0

I'm working on trying to use ligands that are referenced in UniProt with the same ligand in PDB entries. For many ligands (e.g. FAD), the three-letter code is the same in both UniProt and PDB entries, but for some there is a slight difference. For example, for haemoglobin 1a9w chain A, in the PDB file I find "HEM" but in the corresponding UniProt entry (P69905) I find "heme b". "heme b" (in the UniProt json) has chebi id CHEBI:60344.

I downloaded the full ChEBI sdf file from https://ftp.ebi.ac.uk/pub/databases/chebi/SDF/, and find there are three haems that are close to what I want. So far, so good.

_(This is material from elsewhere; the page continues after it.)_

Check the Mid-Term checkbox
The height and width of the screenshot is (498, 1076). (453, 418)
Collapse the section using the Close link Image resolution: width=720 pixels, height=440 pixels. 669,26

If I use the following code to calculate Tanimoto coefficients using CHEBI:60344 as a reference, one of the haems is okay but the other raises a C++ exception that I haven't been able to catch in my Python code. The problem is that if my list of chebi ids is the other way round, the code always fails before I get a value for the Tanimoto coefficient.

My question is - is this a bug in my implementation of the RDKIT code, is it a bug in the RDKIT code, is it a bug in the ChEBI module of bioservices, is the SMILES string in the ChEBI sdf file written incorrectly, or is there another issue?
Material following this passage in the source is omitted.